* Start Given data *
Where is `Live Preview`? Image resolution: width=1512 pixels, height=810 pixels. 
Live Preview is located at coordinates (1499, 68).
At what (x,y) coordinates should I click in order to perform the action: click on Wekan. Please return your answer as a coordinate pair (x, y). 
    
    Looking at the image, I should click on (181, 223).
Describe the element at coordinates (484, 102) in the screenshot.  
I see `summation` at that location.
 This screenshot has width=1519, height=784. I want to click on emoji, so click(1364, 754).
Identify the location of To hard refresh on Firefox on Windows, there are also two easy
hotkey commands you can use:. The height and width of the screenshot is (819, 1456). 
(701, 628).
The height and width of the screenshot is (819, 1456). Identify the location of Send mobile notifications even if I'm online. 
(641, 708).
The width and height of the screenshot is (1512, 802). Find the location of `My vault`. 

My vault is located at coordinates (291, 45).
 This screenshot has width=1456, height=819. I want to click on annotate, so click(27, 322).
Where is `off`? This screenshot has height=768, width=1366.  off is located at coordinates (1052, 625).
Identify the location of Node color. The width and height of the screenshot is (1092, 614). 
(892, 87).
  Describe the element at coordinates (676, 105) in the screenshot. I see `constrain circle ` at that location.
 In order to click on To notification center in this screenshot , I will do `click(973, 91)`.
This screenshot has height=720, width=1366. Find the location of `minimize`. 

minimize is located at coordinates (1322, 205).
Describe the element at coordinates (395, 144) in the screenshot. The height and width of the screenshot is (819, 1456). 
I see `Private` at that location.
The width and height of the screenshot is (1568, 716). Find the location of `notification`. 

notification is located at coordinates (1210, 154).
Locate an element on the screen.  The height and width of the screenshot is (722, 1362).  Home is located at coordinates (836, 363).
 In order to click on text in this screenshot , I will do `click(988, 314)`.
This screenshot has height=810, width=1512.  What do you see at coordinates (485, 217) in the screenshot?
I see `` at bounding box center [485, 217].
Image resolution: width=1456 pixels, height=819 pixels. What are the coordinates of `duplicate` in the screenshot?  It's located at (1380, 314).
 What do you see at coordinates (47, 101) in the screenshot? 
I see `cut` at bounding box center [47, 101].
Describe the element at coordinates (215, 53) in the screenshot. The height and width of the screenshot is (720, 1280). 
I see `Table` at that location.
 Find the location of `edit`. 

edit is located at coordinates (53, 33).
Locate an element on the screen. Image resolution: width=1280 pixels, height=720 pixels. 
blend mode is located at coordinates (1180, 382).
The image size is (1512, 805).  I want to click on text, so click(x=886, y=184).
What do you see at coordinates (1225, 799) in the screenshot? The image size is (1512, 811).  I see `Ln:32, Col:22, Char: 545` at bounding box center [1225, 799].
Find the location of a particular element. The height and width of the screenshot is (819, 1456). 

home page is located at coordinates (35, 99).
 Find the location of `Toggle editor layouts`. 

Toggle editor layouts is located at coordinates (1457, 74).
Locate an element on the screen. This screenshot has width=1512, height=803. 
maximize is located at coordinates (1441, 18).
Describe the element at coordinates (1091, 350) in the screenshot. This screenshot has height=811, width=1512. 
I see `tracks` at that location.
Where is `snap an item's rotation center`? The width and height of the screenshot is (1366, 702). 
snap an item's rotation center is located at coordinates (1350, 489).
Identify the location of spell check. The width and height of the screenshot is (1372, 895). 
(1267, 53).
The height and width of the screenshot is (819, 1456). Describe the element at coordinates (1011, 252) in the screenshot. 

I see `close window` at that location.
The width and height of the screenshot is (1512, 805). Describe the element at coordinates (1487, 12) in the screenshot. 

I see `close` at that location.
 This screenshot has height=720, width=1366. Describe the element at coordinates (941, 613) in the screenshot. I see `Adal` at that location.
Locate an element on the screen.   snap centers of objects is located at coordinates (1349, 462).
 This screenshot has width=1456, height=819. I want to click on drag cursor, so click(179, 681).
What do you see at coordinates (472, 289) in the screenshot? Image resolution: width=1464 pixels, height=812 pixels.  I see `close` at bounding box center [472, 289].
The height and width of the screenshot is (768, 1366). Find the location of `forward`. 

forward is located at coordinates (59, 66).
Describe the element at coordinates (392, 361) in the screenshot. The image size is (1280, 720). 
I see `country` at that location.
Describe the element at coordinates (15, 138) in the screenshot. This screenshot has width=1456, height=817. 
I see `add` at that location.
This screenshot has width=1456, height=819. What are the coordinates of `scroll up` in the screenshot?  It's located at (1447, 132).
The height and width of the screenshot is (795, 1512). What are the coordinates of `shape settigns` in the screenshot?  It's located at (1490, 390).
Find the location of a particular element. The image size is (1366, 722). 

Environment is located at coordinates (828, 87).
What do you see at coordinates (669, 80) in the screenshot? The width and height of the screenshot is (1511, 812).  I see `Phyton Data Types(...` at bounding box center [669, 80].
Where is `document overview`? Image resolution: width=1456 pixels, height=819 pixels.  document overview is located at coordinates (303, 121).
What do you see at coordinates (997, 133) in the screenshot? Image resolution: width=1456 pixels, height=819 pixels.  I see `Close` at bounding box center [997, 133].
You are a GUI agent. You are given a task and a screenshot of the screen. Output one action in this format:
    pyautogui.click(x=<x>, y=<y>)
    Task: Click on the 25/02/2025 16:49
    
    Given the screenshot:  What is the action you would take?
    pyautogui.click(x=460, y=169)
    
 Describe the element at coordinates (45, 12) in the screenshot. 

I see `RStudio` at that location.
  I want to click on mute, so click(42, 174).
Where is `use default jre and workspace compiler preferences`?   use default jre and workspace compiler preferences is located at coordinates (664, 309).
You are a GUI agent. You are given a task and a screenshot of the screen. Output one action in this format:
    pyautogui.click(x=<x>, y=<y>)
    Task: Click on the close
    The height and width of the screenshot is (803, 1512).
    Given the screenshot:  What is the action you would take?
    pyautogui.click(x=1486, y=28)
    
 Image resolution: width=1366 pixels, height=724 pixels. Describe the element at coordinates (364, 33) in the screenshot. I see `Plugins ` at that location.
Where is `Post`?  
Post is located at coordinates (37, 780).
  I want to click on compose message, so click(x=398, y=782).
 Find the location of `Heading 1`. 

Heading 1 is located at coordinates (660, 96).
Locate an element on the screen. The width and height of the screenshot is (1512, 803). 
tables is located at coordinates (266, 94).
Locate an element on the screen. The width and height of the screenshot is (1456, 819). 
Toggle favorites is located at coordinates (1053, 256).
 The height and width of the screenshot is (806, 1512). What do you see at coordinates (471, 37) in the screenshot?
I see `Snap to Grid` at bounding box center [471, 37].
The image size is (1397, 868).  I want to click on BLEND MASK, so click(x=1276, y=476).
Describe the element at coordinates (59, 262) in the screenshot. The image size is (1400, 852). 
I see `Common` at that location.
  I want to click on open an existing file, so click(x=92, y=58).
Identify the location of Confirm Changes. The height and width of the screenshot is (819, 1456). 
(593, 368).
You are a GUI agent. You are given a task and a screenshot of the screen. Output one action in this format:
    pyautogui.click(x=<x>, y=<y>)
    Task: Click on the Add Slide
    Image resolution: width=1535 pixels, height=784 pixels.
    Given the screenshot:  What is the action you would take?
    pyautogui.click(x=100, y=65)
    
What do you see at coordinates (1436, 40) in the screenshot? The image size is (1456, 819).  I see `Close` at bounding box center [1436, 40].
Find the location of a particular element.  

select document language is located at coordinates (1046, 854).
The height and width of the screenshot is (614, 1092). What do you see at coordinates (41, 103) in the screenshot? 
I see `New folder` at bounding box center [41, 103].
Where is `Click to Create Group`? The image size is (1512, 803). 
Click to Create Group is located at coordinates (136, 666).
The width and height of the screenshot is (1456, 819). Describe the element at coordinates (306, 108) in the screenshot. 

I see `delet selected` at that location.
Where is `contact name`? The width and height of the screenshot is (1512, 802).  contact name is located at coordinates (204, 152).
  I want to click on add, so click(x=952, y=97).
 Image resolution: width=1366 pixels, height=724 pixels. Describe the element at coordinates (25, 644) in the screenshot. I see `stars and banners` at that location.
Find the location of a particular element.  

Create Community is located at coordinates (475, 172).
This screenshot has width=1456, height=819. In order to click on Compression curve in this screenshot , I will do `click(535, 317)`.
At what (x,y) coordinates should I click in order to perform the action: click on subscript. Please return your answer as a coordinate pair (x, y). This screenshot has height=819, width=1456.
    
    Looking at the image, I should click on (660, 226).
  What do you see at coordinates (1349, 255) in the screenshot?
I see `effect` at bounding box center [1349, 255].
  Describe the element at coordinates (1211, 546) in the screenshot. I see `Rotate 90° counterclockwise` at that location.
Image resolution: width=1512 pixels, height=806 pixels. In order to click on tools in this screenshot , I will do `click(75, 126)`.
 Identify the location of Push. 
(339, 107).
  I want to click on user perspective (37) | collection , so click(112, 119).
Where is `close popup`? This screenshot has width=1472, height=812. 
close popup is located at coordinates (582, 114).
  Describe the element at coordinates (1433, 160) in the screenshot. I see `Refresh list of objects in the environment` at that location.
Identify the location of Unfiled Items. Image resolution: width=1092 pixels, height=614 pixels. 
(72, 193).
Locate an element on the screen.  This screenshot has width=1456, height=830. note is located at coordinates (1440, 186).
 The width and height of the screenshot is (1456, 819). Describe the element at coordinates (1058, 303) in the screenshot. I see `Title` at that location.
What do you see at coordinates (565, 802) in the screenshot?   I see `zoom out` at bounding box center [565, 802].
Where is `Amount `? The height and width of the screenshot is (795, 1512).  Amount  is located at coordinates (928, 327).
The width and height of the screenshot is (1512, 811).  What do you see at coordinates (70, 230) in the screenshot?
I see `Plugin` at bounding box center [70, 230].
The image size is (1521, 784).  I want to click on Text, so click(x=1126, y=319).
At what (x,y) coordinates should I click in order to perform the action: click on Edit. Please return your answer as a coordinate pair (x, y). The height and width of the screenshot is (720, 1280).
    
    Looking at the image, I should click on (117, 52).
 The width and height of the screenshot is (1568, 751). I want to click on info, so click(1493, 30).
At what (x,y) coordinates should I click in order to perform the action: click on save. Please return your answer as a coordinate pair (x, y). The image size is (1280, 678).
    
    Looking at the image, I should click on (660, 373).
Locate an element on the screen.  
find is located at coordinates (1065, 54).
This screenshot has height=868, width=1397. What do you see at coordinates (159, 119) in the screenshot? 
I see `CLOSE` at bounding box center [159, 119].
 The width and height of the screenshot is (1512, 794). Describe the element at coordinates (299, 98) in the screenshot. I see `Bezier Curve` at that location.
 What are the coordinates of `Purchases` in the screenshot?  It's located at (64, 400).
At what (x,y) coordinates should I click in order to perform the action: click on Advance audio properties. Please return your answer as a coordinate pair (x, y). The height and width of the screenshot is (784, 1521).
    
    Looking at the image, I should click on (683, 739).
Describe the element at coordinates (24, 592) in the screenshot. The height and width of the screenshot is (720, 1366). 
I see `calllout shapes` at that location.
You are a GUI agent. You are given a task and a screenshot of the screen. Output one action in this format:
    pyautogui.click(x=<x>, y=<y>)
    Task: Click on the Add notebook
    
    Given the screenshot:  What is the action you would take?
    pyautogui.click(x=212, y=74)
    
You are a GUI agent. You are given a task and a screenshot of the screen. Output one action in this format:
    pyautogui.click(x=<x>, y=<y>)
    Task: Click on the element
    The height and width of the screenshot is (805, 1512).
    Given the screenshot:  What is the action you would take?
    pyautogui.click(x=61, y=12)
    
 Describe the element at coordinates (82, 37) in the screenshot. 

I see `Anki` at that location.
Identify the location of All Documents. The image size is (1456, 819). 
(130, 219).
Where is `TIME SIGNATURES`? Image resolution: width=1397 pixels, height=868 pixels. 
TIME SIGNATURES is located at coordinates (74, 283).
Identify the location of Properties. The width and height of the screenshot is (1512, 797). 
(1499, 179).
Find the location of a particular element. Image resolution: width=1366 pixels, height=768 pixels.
* End Given data *
Set problem: Reproduce the part of the data that opens with the line containing "Locate an element on the screen. Image" and closes with the line containing "The image size is (1512, 805).", substituting "dimensions" for "resolution" and keeping everything else the same.

Output for this exercise:
Locate an element on the screen. Image dimensions: width=1280 pixels, height=720 pixels. 
blend mode is located at coordinates (1180, 382).
The image size is (1512, 805).  I want to click on text, so click(x=886, y=184).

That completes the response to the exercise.